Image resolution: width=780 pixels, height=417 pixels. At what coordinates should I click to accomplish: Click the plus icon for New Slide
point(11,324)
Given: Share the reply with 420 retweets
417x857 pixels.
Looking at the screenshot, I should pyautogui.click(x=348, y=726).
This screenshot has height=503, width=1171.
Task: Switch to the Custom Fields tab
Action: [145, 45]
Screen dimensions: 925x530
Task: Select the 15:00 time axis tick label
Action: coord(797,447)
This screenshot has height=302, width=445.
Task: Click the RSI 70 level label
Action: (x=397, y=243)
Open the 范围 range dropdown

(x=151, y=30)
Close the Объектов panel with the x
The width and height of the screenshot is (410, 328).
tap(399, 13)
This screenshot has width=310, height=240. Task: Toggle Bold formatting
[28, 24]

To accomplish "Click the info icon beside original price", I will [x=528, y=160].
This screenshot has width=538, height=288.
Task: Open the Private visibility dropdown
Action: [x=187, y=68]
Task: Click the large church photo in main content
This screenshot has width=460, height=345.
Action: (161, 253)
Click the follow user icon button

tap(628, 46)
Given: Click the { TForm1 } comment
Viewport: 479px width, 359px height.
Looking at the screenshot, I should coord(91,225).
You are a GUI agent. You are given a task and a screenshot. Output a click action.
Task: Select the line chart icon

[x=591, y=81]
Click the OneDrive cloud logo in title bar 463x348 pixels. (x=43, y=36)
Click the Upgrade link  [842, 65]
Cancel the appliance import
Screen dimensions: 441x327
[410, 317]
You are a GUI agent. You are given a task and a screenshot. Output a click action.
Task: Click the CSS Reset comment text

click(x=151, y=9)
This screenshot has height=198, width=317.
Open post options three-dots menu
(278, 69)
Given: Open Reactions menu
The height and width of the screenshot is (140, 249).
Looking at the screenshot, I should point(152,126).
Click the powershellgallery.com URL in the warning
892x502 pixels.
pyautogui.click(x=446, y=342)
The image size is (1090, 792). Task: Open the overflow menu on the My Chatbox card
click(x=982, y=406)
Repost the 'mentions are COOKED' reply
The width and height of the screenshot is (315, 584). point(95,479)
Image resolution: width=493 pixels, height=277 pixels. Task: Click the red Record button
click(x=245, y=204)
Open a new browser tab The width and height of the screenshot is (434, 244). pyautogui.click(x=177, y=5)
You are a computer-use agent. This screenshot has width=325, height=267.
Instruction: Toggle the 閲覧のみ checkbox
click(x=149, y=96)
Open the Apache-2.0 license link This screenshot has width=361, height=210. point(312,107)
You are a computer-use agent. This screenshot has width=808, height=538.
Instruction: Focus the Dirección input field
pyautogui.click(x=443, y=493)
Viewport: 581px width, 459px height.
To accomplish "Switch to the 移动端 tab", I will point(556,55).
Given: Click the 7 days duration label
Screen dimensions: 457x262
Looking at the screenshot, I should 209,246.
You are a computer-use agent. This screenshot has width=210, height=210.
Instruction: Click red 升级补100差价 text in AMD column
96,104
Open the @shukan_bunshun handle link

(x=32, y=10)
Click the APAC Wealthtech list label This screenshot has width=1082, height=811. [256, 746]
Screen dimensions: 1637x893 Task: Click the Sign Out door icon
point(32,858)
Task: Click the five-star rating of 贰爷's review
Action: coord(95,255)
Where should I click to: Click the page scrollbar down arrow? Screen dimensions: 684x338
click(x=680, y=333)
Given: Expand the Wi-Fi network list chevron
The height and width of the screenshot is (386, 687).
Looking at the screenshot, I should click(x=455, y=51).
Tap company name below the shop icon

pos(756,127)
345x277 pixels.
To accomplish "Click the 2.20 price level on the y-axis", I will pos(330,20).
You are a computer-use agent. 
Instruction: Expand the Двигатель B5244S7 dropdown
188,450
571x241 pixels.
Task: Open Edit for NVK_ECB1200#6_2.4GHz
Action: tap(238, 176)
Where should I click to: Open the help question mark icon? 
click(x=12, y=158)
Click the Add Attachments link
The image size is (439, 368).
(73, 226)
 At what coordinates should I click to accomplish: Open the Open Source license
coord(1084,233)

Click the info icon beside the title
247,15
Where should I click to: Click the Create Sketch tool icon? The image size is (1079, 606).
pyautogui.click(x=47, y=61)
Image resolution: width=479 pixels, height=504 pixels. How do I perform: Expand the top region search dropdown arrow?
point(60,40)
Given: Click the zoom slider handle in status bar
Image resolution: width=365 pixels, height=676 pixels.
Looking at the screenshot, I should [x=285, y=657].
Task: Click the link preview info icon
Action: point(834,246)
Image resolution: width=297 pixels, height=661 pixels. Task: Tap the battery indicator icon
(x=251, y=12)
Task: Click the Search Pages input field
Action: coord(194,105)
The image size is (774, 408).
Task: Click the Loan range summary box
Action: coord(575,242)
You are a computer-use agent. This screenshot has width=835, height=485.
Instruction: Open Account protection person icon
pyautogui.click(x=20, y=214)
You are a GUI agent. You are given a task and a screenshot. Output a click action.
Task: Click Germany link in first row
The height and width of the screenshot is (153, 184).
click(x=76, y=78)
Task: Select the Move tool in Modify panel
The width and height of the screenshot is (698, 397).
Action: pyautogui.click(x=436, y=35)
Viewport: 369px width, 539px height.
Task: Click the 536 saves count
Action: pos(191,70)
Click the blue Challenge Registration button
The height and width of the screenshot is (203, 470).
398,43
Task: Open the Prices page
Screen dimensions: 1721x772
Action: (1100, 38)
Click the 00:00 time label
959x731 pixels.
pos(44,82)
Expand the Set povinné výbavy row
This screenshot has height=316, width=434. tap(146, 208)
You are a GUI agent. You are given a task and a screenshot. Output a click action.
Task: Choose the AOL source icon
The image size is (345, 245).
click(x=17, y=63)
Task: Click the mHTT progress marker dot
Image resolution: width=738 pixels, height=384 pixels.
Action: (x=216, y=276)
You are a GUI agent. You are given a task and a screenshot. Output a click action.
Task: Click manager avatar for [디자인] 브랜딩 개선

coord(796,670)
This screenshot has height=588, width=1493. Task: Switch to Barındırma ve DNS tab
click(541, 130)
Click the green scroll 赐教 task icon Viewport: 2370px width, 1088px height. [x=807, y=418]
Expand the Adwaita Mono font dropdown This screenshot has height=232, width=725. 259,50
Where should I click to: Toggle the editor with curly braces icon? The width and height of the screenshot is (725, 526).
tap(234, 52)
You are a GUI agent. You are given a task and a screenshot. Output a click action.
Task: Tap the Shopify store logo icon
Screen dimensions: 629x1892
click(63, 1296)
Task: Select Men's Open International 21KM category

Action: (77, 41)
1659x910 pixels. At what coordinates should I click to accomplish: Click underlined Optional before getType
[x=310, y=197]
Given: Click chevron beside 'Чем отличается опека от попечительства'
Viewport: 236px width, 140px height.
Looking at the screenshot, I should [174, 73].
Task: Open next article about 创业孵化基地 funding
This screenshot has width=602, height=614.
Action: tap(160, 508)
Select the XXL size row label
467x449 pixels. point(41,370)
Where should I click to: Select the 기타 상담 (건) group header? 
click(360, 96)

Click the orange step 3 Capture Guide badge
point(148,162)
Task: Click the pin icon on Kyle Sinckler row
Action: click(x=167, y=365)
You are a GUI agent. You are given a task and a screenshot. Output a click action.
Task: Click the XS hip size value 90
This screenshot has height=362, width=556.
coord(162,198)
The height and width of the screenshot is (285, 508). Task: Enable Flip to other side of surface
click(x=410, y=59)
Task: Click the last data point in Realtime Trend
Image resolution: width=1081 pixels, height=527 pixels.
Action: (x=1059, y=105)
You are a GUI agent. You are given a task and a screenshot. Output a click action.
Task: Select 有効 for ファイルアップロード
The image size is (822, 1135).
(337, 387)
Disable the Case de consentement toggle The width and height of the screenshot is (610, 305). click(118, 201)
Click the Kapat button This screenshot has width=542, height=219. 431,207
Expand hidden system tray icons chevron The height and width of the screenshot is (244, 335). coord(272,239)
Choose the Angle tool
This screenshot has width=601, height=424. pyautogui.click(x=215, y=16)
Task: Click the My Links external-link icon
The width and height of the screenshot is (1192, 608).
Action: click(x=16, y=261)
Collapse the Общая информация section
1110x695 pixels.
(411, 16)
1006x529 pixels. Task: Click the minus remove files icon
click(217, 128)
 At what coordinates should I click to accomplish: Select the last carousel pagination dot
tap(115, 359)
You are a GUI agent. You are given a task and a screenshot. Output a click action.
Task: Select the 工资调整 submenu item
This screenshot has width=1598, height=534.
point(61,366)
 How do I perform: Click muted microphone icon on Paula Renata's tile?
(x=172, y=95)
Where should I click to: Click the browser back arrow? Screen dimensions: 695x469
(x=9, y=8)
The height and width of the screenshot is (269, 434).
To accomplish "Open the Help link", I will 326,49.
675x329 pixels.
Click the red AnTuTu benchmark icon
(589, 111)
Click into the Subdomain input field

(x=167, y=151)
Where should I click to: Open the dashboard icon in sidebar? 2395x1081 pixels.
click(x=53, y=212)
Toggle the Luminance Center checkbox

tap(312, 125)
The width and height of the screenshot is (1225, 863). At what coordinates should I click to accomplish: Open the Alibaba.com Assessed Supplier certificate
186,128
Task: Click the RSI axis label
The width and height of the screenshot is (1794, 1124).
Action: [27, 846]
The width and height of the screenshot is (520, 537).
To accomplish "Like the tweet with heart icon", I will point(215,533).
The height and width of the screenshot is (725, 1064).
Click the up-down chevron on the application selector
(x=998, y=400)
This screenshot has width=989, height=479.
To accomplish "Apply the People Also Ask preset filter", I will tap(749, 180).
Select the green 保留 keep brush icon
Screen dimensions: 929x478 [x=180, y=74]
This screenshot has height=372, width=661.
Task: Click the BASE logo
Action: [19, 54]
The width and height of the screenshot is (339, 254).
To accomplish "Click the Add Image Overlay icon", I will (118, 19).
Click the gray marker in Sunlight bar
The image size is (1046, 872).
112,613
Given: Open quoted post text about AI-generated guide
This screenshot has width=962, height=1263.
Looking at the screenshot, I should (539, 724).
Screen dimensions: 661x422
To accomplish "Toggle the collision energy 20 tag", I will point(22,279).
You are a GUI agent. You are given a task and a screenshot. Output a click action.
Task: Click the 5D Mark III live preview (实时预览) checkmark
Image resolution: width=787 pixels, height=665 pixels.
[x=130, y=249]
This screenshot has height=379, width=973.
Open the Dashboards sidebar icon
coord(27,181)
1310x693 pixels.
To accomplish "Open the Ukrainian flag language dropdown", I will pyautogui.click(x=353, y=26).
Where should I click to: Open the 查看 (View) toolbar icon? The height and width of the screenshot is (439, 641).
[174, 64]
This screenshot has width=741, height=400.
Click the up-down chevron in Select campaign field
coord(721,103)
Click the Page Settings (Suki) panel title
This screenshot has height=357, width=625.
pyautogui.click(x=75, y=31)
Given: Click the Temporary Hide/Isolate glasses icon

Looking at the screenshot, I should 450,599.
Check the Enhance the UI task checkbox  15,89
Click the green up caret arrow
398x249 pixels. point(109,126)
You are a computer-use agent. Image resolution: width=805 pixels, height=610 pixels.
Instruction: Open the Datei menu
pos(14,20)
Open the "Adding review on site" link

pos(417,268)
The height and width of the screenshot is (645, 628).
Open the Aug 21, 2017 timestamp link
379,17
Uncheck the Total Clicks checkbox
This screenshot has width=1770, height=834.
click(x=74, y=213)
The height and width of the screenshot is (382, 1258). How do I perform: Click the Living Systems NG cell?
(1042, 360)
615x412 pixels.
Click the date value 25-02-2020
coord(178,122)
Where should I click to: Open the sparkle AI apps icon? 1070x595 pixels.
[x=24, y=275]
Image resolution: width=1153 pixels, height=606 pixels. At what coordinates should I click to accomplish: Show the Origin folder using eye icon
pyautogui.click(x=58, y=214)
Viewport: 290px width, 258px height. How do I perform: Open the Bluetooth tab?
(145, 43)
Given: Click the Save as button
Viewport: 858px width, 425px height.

=====

**Exercise prompt:** Among the lines above, find the ones containing "panel" and copy them.

**Result:**
Close the Объектов panel with the x
Task: Select the Move tool in Modify panel
Click the Page Settings (Suki) panel title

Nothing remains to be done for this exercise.